**DOCUMENTO**
::::::::
Quem ganhou a Guerra Fria?
A teoria da
polaridade se estendeu ao pós-Guerra Fria ao contemplar um “momento unipolar”.
Porém, não é possível sustentar que houve uma clara vitória do Ocidente. O
capitalismo monopolista não emergiu da Guerra Fria ileso. Já estava em crise
permanente, desde meados da década de 1960, devido à sua própria lógica
contraditória e sobretudo o seu conflito com o Leste e o Sul. Saiu da Guerra
Fria gravemente ferido.
O que aconteceu a
partir dos anos 1970 foi uma ação retrógrada visando o resgate da dominação imperialista.
Financeirização, redolarização via o petróleo, novas ondas de exportação de
capital, escalada militar e saltos tecnológicos relançaram o imperialismo
coletivo. Decerto, essa revanche chegou a empurrar o sistema soviético para
além de seus limites e ao mesmo tempo consolidou a transição neocolonial dos
países do Sul. Seria mais apropriado ver nessa fase tardia do neocolonialismo
um longo impasse na transição sistêmica. Pois as contradições fundamentais do
capitalismo monopolista nunca se resolveram; e a financeirização, as
exportações de capitais e a militarização, apesar dos saltos tecnológicos
envolvidos, tornaram-se todos elementos de uma decadência secular.
O saldo líquido não
foi inteiramente a favor do imperialismo. Apesar de selar a transição
neocolonial na maior parte do Terceiro Mundo, com a notável exceção da China, o
relançamento do imperialismo coletivo não reverteu a descolonização, isto é,
não conseguiu derrubar o sistema generalizado de soberania nacional conquistado
pelos povos do Terceiro Mundo com a ajuda da União Soviética. Mesmo após quase
meio século de neoliberalismo, o regime não foi suprimido ou superado.
::::::::
**LINHAS DE DADOS**
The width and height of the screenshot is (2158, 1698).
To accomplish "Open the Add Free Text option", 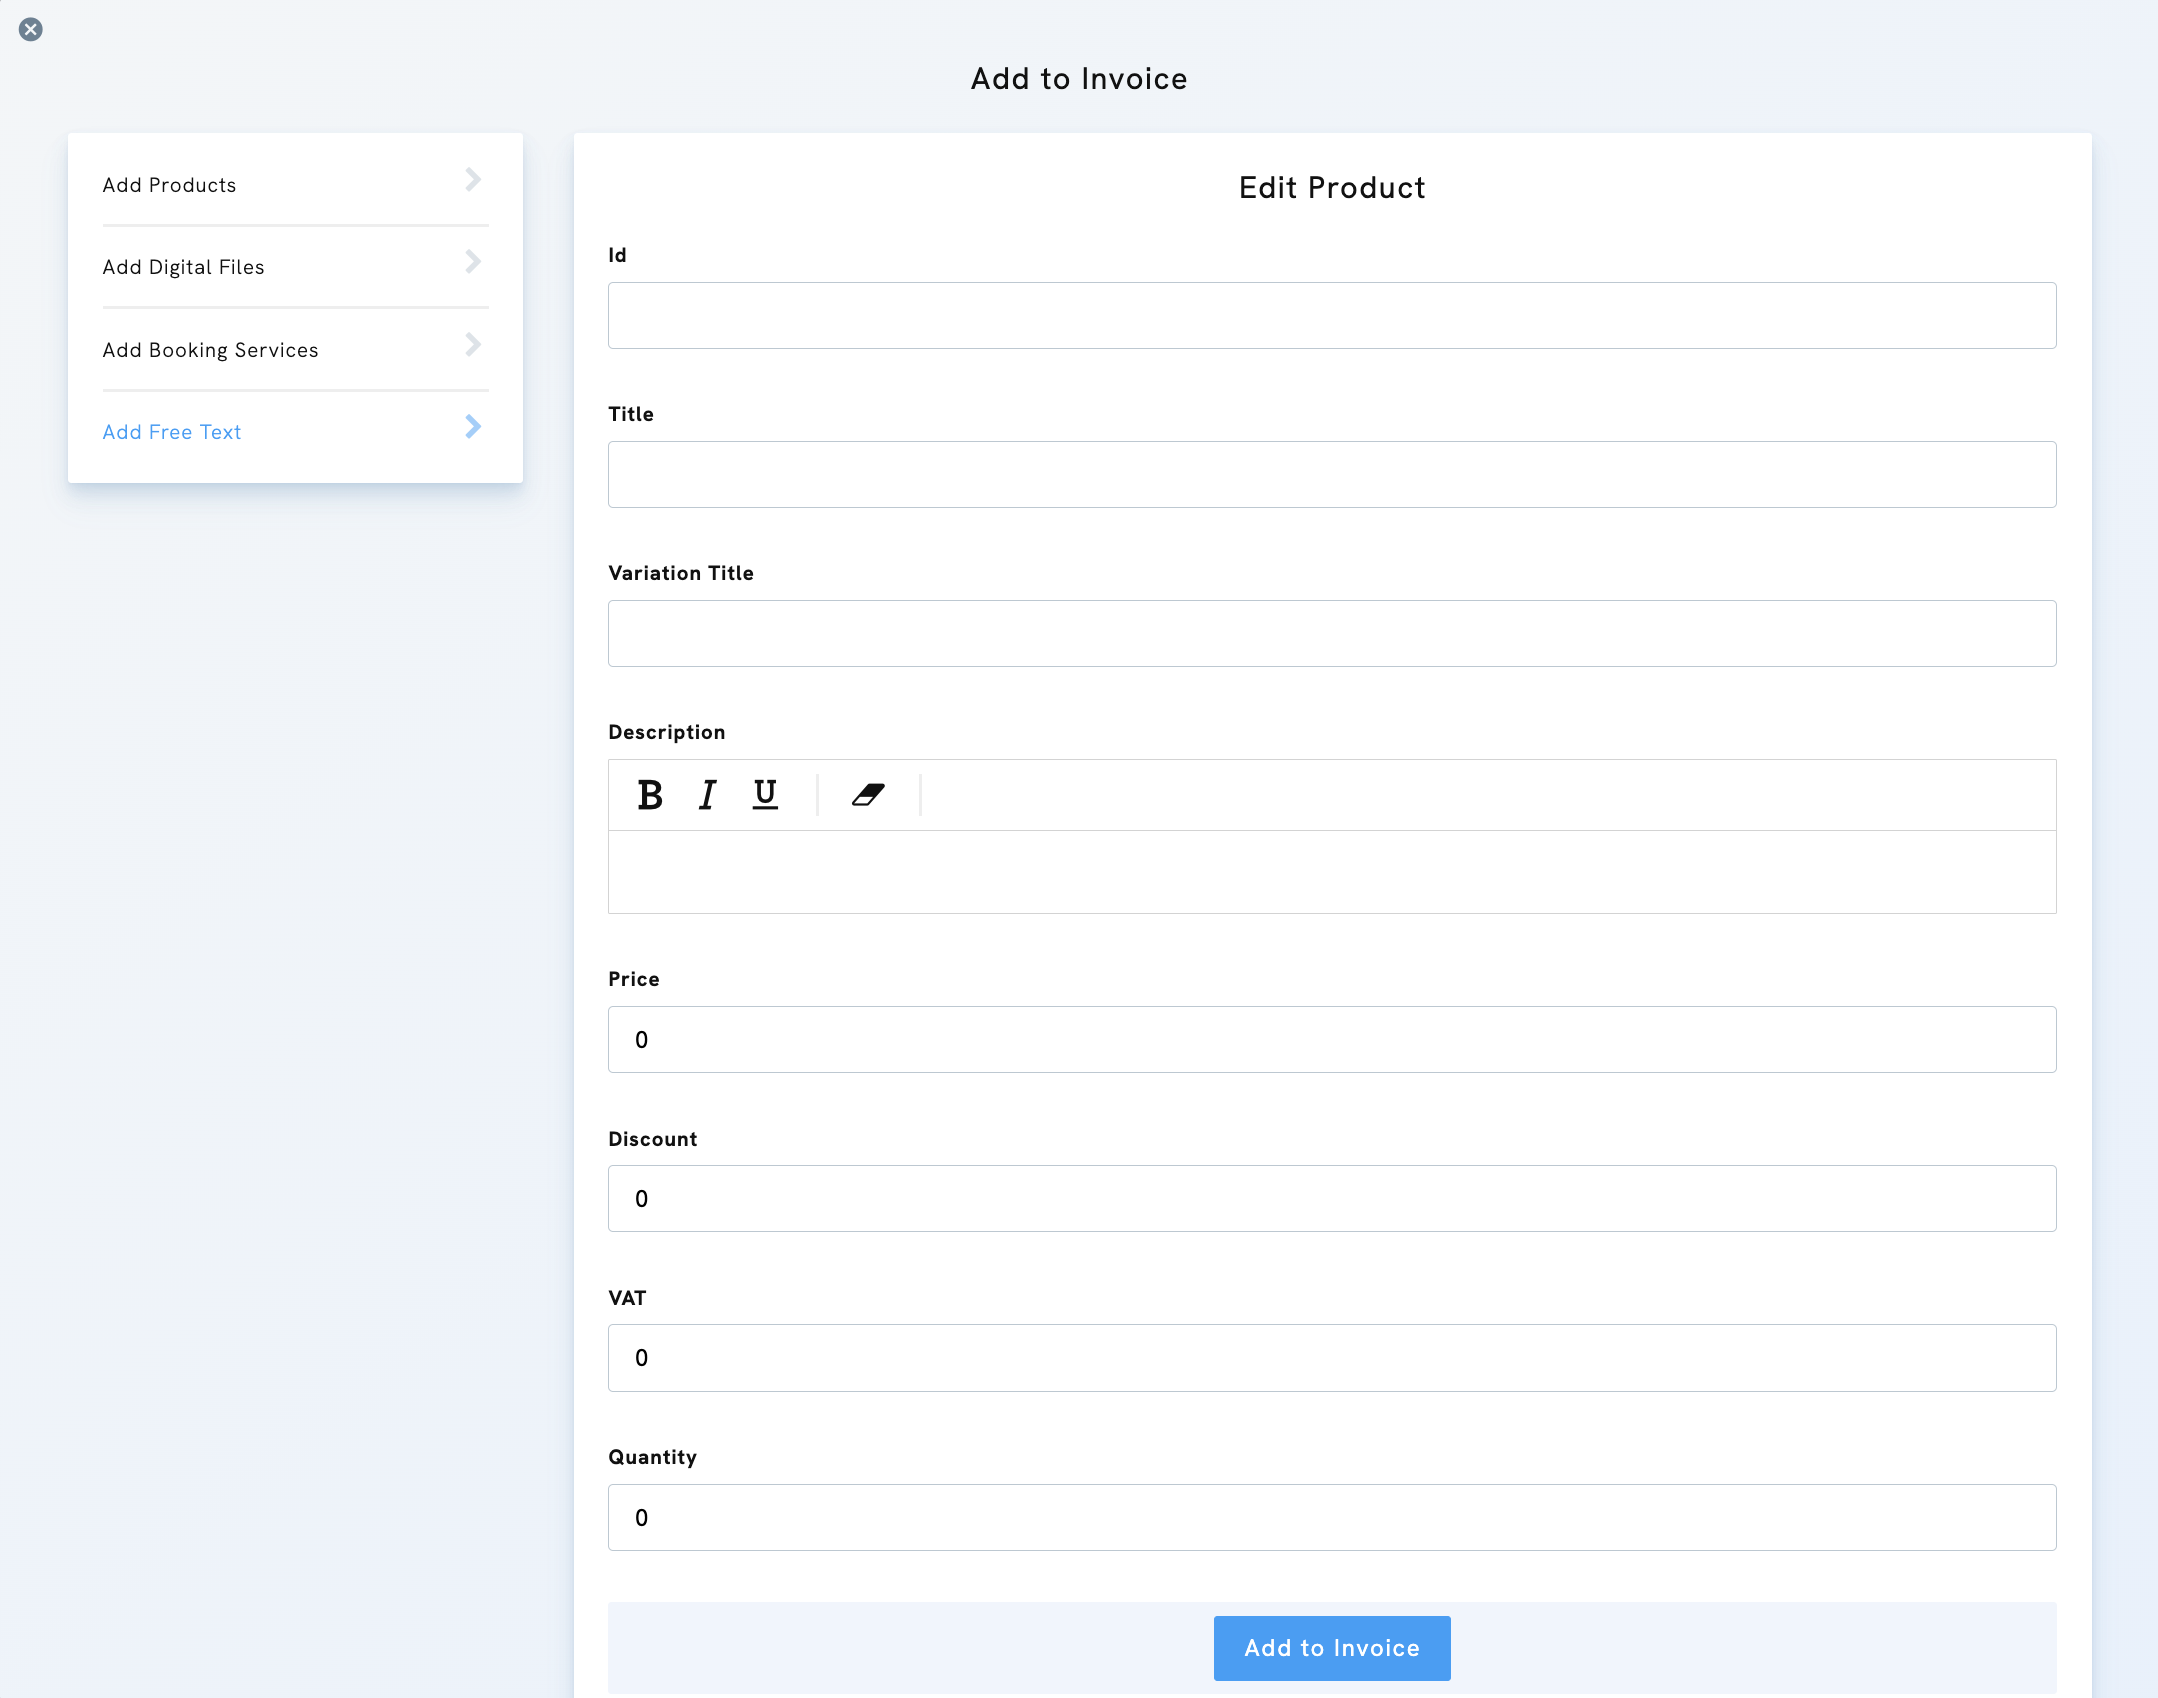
::::::::
**INSTRUÇÃO DADA 1**
Segundo o texto sobre a Guerra Fria, desde quando o capitalismo monopolista estava em crise permanente?
**INSTRUÇÃO DADA 2**
Prossiga o texto sobre quem ganhou a Guerra Fria a partir de sua última frase.
O material não tem papel algum no que se pede aqui.

**SAÍDA 1**
Desde meados da década de 1960.

**SAÍDA 2**
Há certamente uma
degradação do regime de soberania nacional nas periferias. Decorre da agressão
imperialista constante e da polarização social avançada, em especial do
crescimento gigantesco das reservas de trabalho, gerando forças neofascistas no
interior dos países e levando até mesmo a novas situações semicoloniais em uma
série de países que sucumbiram à invasão imperialista e à fragmentação
territorial. Porém, cabe enfatizar novamente, que o regime geral de soberania
nacional não foi derrubado até hoje, e esta é uma vitória consagrada dos povos
do Sul.
Tampouco o fim da
Guerra Fria pôs fim ao movimento comunista, apesar do colapso e desmembramento
da União Soviética. O movimento comunista recuou, mas também passou por
transformações ao ponto de fazer um salto econômico espetacular, especialmente
na China, como também importantes inovações em Cuba sob o peso do bloqueio
econômico. Pergunta-se o óbvio: é possível ainda dizer hoje que o Ocidente
venceu a Guerra Fria?
Seria mais preciso
dizer que o impasse do neocolonialismo tardio está sendo minado pelo avanço
novamente das forças antiimperialistas, que desta vez encontram um contrapeso
sistêmico na própria China. Mesmo hoje não se justifica um foco analítico em
“grandes potências”. Por um lado, o nacionalismo nas periferias vem se
radicalizando e, por outro, a trajetória da China permanece intimamente ligada
ao Terceiro Mundo. O futuro da própria China dependerá do caráter dessa
relação.
Ao longo desse impasse sistêmico, a aliança transatlântica manteve a sua coesão efetiva e a sua insistência em prol do expansionismo e da agressão, dado que o propósito único da OTAN sempre foi a destruição dos obstáculos ao capitalismo monopolista. A aliança expandiu as suas operações para a África e a Ásia, devorou a Europa do Leste e continuou a ameaçar o desmembramento da Rússia. Mas internamente, a mesma lógica monopolista, uma vez financeirizada e generalizada, fez estancar os salários e erodir a política de pleno emprego, desfazendo os pactos sociais e os pilares materiais da própria experiência social-democracia.
Sob tais condições, o retorno ao fascismo era questão de
tempo, em ambos os lados do Atlântico. Há até quem acreditou que o neofascismo
iria geral uma crise na própria OTAN, que a chegada de Trump iria colocar em
cheque a sua essência liberal! Mas o liberalismo nunca foi a razão de ser da
OTAN e, sim, a generalização do capitalismo monopolista.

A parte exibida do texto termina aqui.